The functions that start with p are the cumulative distribution functions (CDF). Cumulative distribution functions return the probability of observing a value lower than the given data point. The value of the CDF correspond to the area under the distribution function up to the given value. For example, pnorm(-1.96) will give you the total probability of observing a value less than or equal to 1.96, given the data is distributed according to standard normal distribution.

The CDFs are the way of obtaining the p-values. You can use these functions instead of the p-value tables that decorate inner covers or appendixes of statistics textbooks.

The functions that start with q are the quantile functions. The quantile function of a distribution is the inverse of its CDF. In other words, given a probability p, the quantile function returns x where probability of observing a value less than or equal x is p.

If you are lost with the explanation don’t worry (yet), the following example may help. Assume that we want a p-value of 0.025, for values distributed with standard normal distribution. If you run the command qnorm(0.025) in R, you will get the value of the variable for which you would obtain a p-value of 0.05 (in a two-tailed test).
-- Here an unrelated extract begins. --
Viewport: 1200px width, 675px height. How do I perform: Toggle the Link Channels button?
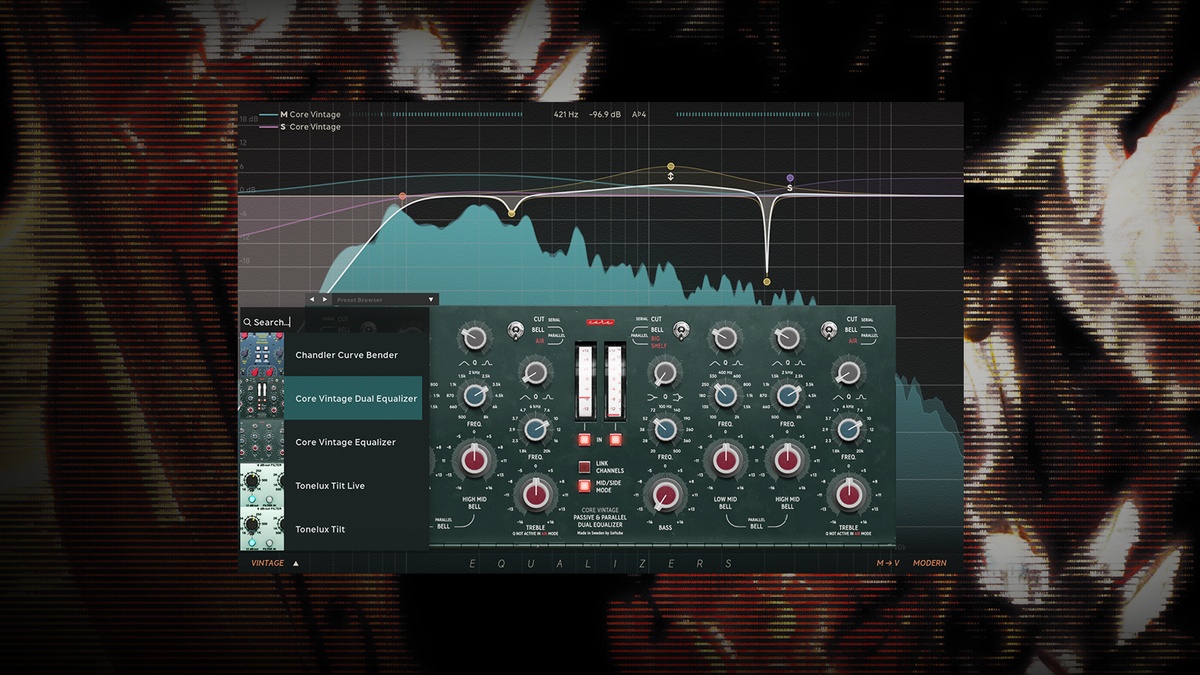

The functions that start with r are sampling functions. They return a vector of specified size that is sampled randomly from a given distribution. For example, rnorm(10) will produce 10 random numbers that are distributed according to standard normal distribution. The sampling functions are particularly handy for doing simulations.
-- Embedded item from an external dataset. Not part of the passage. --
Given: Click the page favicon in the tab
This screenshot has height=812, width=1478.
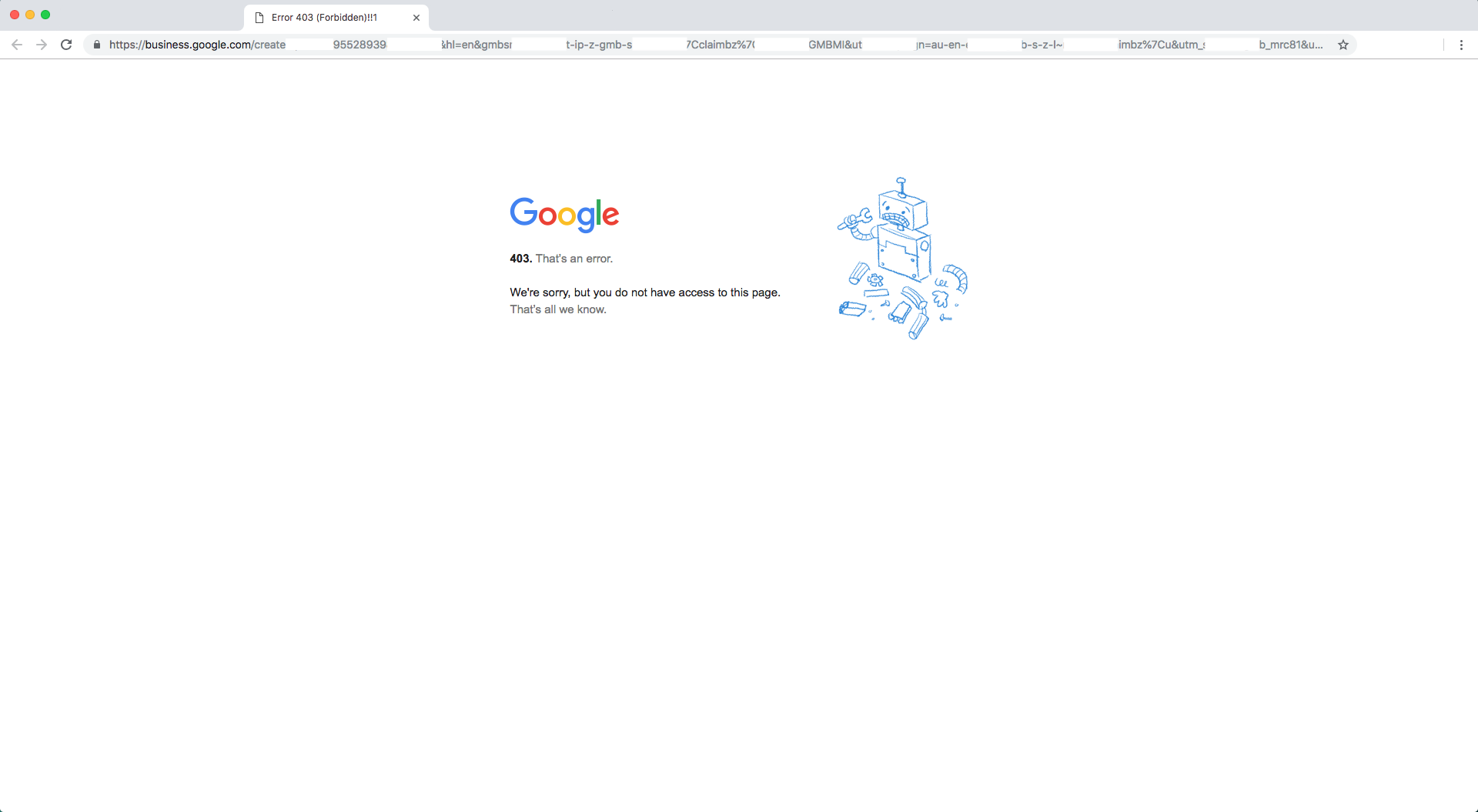Looking at the screenshot, I should pos(259,18).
A probability distribution is specified using a number of parameters. For example normal distribution is typically parametrized by its mean and standard deviation, and the t-distribution has a single degrees of freedom parameter. For example, rnorm(10, mean=10, sd=5) will produce 10 random number from normal distribution with mean 10 and standard deviation 5. If a distribution has standard parameter values, R will use the standard values if you do not specify the parameters. For normal distribution this is mean=0 and sd=1.

Exercise 10.1. For the normal distribution with μ = 3500 and σ = 200,

Exercise 10.2. Plot the cumulative distribution functions of the standard normal distribution and t-distribution with degrees of freedom 1, 5 and 20 on the same graph. Make sure all functions are plotted in the range -4 to 4 as smooth curves (not points), and choose different colors for each function. Use sensible axis labels, and include a legend to indicate which line belongs to which distribution.

Note that this is similar to the Exercise 6.10 but this time we plot the CDFs instead of the density functions.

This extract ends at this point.